Friday, November 25, 2011

Self-Sufficient or Self-Productive?

This is the debate that anyone who gets into farming has to answer. Should your farm be Self-Sufficient or Self-Productive? What's the difference? Time, Money, Space, Effert, and Output.

In the true defination of Self-Sufficient you farm and it's land should be able to produce everything your family and livestock needs to survive. It involves establishing a constent cycle. You must always be harvesting something, if the garden isn't producing, than the chickens need to be laying eats, if the chickens are molting than the rabbits need to be harvest. Understand this first cycle is key to immediat survival. But understanding the nitrigen cycle is what will keep you living on the farm forever. This cycle involves understanding that you need to compost and you need to put back into the land what ever you take out (water, trees, animals, ect). Easy cycles to understand but hard to practise. But Master them and Self-Sufficient is the ultimite living like a king on a dime. It is one of the Amarican dreams, the ability to leave the rat race and crowds behind. This dream is possible but it takes a lot of land, quite a bit of start up cash, lots of time to get the cycle rolling and a solid plan.
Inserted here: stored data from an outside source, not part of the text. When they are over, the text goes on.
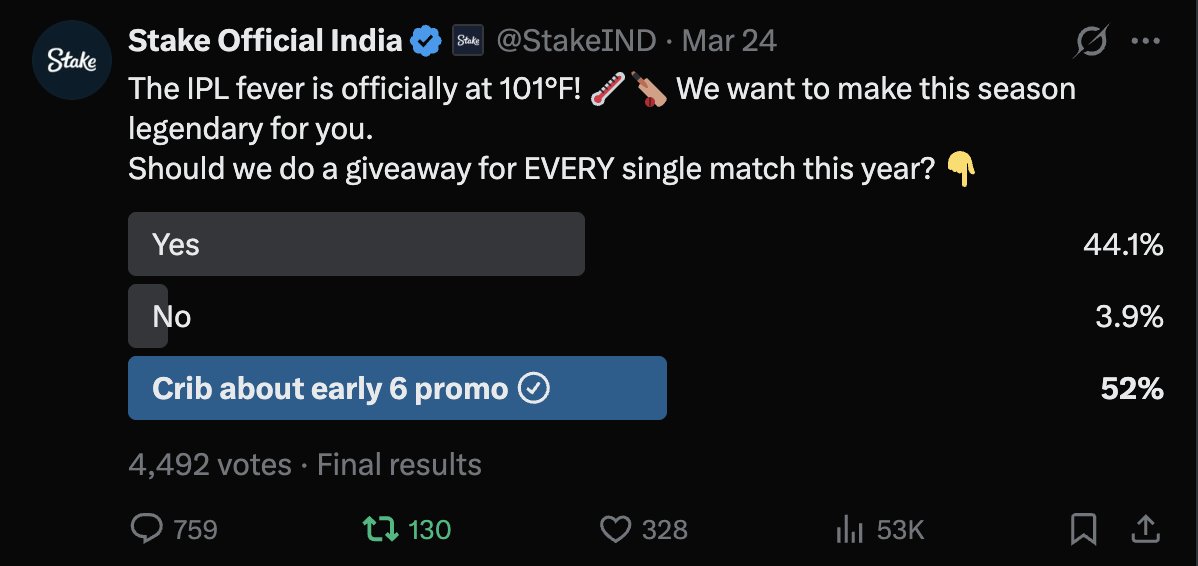1198x566 pixels.
Task: Click the voted checkmark on winning option
Action: [x=534, y=389]
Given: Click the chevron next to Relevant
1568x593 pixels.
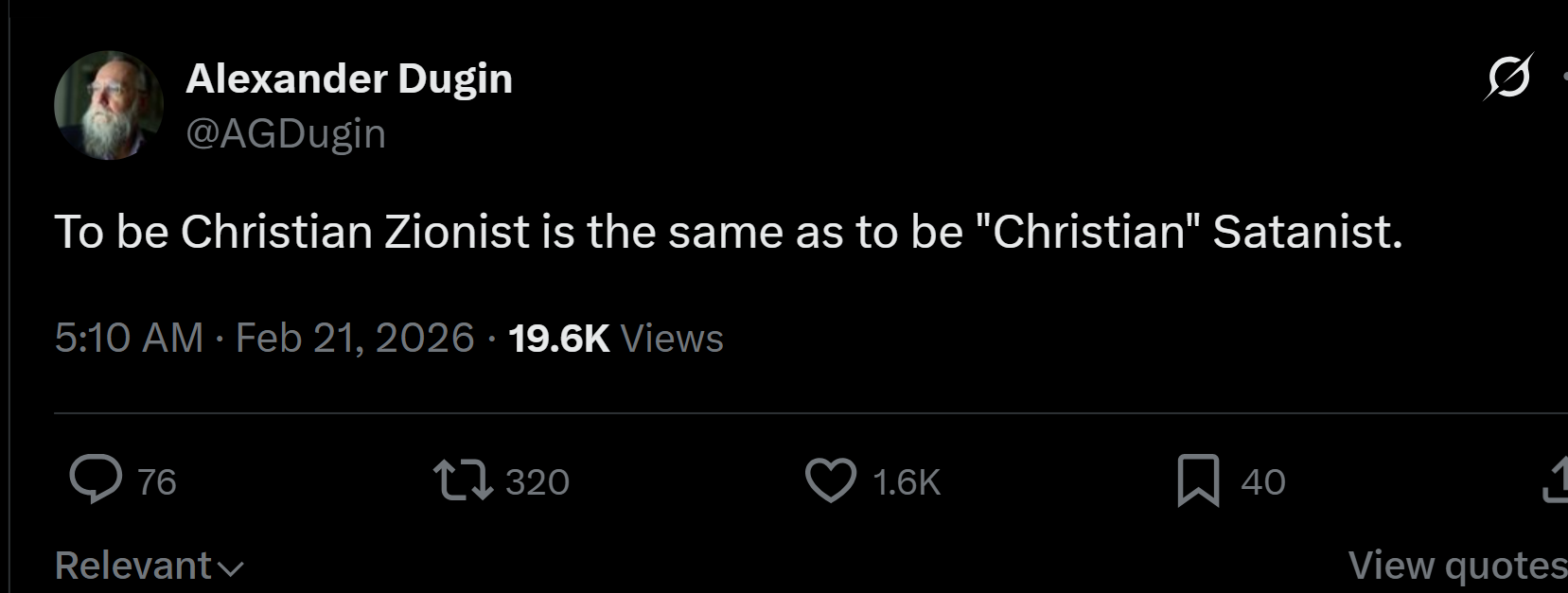Looking at the screenshot, I should tap(230, 568).
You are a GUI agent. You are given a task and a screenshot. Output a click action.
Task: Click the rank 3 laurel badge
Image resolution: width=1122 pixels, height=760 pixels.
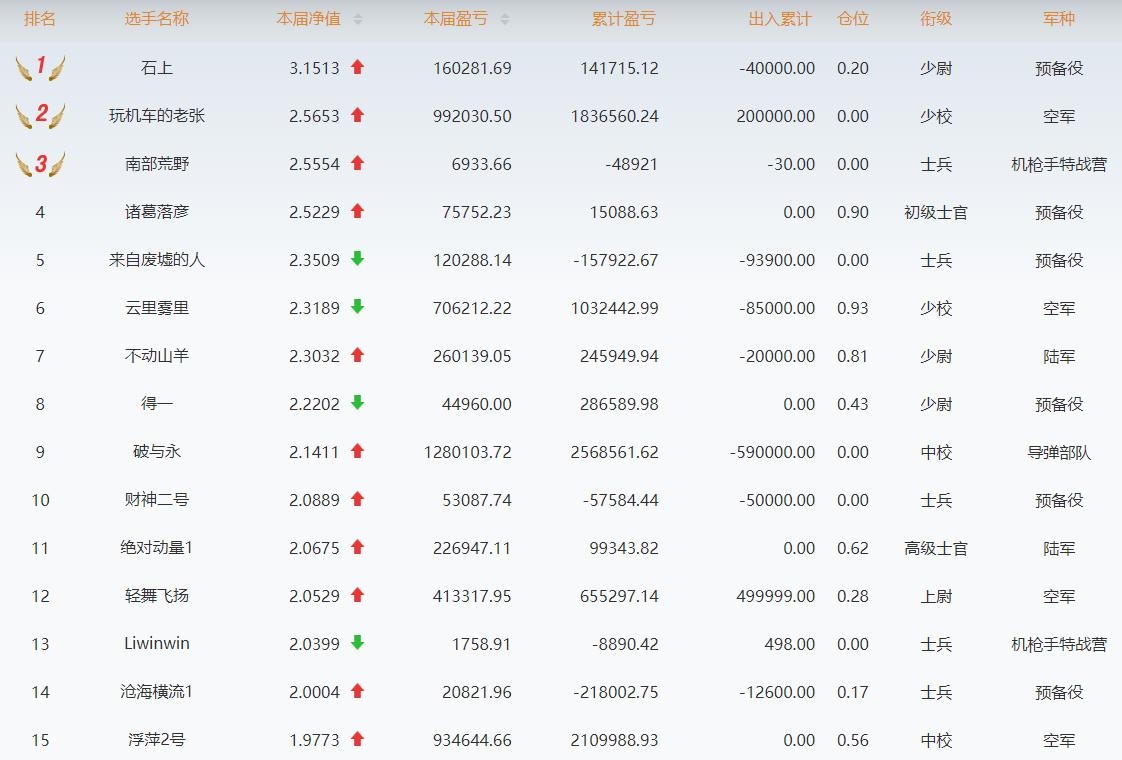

Now Self-Productive is the "easier" way of life. Self-Productive means you produce what you need, mostly it refers to what your family needs in the way of calories. Instead of growing wheat, corn, soy, and other grains to feed to your livestock you just swing over to the nearest farm supply store and buy a bag of cow, pig, rabbit or chicken food. Instead of working a nitrogen cycle you buy fertilizer and bags of soil. The method of Self-Productive takes very little land one account I was reading talks about how on average they product 1400 eggs, 50 pounds of wheat, 60 pounds of fruit, 2000 pounds of vegetables, 280 pounds of meat all from a quarter acre of land (source: The Backyard Homestead edited by Carleen Madigan). It takes less cast to start up (but continues cash to keep rolling) but production levels will be higher to start than when compare to Self-Sufficient. The huge down side is that you will be adding a bunch of by-products to your food that some people veiw as dangerous. Also if your a tree hugger this method is veiwed as distructive to mother earth.

I want to hit some where in the middle with my Urban farm. I would love to have a true Self-Sufficient farm but i know I don't have the land needed and living in a place that has a longer growing season wouldn't hurt either. I'm going to be forced to buy the feed for my animals. But I'm hoping to set up a system of soil recycling or on-plot composting (more later). I'm also going to try not to by any outside top soil and just use what I have onsite (this will make the next few years outputs low but if my plan works my whole yard will benifit in the long run).